Desde entonces, por aquella pequeña cosa, por causa de aquella elección pequeña, muchos, muchísimos murieron: ¿quién los mató, verdaderamente? No sé si caí por aquella pendiente que conducía al abismo o si me empujó al abismo aquel que eligió por mí. El riesgo de asomarse a lo profundo es que lo profundo pueda conocer tu nombre, y el mío lo conocía.

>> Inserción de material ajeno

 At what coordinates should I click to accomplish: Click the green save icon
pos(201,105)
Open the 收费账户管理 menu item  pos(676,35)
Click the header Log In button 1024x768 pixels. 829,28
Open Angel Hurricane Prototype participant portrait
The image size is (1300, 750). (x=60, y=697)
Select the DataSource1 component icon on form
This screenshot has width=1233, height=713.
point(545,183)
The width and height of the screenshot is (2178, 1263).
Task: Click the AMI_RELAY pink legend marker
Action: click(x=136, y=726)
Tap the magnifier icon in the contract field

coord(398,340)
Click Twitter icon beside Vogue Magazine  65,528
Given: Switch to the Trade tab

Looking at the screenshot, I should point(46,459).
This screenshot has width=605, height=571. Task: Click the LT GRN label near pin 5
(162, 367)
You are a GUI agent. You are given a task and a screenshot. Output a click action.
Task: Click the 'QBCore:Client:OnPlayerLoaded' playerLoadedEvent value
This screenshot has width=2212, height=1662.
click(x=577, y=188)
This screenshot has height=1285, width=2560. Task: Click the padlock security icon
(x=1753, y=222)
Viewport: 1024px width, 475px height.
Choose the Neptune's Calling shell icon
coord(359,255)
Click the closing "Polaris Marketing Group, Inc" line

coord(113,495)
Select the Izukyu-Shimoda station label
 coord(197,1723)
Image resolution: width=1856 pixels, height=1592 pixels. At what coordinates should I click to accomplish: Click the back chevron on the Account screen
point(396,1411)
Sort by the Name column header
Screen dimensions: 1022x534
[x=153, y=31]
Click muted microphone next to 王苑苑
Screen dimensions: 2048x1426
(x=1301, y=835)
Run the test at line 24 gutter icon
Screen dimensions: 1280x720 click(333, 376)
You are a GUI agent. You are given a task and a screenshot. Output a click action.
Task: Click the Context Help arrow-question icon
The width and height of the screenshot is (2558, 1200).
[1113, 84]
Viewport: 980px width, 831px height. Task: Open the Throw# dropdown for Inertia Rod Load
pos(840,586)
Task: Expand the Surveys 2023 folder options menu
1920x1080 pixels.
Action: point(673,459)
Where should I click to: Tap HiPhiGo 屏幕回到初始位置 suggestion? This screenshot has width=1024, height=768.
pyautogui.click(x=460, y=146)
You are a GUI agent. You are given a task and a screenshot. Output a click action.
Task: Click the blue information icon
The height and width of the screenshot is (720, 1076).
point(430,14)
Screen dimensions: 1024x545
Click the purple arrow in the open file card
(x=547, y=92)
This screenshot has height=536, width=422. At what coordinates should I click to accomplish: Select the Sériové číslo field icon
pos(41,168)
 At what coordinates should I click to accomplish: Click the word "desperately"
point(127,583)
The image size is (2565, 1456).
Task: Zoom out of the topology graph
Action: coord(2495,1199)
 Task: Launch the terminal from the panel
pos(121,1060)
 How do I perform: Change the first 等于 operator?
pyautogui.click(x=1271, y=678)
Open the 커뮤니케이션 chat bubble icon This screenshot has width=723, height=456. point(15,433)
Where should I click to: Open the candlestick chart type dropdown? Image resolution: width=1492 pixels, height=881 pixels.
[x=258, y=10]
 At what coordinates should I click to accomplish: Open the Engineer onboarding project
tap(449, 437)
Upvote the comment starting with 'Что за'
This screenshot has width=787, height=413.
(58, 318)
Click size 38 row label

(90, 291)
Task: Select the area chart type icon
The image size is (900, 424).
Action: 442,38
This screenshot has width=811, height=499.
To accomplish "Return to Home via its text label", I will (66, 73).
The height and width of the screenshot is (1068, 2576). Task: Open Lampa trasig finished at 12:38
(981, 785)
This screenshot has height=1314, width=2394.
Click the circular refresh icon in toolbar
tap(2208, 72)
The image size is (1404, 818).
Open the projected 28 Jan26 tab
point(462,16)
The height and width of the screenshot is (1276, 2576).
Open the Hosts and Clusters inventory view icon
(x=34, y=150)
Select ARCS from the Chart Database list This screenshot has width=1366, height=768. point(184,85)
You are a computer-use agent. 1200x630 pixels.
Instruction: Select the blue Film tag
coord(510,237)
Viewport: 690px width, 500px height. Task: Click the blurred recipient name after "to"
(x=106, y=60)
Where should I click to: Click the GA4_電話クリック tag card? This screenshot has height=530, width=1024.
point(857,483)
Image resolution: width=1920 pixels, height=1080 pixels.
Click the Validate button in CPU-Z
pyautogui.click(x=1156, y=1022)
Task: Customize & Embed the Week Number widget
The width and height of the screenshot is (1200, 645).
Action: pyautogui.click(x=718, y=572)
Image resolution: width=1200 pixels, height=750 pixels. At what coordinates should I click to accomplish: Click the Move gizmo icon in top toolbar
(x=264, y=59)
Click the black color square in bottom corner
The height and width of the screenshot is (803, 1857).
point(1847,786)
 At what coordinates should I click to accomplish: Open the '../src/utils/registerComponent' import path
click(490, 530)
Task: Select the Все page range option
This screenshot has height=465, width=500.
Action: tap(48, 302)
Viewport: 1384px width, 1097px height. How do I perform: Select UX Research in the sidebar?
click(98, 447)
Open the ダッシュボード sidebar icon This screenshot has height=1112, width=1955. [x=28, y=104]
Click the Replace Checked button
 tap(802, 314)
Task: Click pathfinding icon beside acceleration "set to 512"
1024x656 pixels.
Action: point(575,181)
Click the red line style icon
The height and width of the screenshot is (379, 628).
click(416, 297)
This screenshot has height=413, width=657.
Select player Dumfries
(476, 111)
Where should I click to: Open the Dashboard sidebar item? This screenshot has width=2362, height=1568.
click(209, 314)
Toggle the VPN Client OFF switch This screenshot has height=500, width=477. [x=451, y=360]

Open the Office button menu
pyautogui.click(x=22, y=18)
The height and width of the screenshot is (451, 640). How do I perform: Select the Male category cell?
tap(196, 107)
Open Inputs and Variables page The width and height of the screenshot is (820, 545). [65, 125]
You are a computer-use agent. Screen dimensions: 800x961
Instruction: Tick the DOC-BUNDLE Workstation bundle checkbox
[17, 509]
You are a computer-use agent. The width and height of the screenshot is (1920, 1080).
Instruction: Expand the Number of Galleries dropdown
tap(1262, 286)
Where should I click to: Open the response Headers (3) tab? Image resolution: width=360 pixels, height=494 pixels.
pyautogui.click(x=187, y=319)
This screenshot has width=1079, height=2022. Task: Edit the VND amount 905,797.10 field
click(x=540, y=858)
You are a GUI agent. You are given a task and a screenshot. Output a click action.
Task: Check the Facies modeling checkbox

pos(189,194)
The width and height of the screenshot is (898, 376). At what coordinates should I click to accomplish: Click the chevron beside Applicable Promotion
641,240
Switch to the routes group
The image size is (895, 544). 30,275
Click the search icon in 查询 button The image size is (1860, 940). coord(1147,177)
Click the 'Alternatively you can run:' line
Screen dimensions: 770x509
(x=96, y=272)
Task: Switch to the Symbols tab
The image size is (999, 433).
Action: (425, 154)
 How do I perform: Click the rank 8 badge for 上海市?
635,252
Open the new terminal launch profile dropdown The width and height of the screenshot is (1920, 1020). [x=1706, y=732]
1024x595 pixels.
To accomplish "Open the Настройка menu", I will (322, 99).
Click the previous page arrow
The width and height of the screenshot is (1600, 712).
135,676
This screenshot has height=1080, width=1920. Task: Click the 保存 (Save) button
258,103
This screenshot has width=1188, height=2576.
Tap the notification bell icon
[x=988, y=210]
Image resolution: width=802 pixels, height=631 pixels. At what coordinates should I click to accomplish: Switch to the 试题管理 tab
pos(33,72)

Tal vez fue cosa del destino.
Creo que ya he dicho que son las pequeñas cosas donde se contienen los grandes peligros, donde se incuban y forman los grandes sucesos. Las estrellas se forman de polvo, de polvo se forman los planetas y de un simple cigoto brota la vida humana con sus grandezas y sus miserias.
Lo pequeño es lo importante. Lo grande no es sino la suma o la multiplicación de algo muy pequeño.
¿Cuántas vidas han pagado la desilusión de una vida? Ahora que se avecina el fin y la conclusión de la vida, no sé calcularlo. No tengo la menor idea de qué ciencia puede saber de números tan grandes. Lo mínimo ha ido sumando o multiplicando y haciéndose enorme, y no sé cómo deshacer lo hecho.
No; no me arrepiento, porque el arrepentimiento no sirve.
Fui la mano del destino.
Si hay Dios, Él consintió que me empujaran a ese camino de ida solamente a la muerte; si no lo hay, ¿qué más da? Elegir debiera estar prohibido sin saberse antes las consecuencias. La libertad es una responsabilidad demasiado inabarcable para un humano, demasiado profunda para una carne. Sin embargo, todos debemos elegir muchas veces por día sobre nosotros mismos, que es elegir sobre la vida de los otros.
Lo inmenso que suceda se ocultará en lo exiguo: un simple cuark será la causa del fin del universo.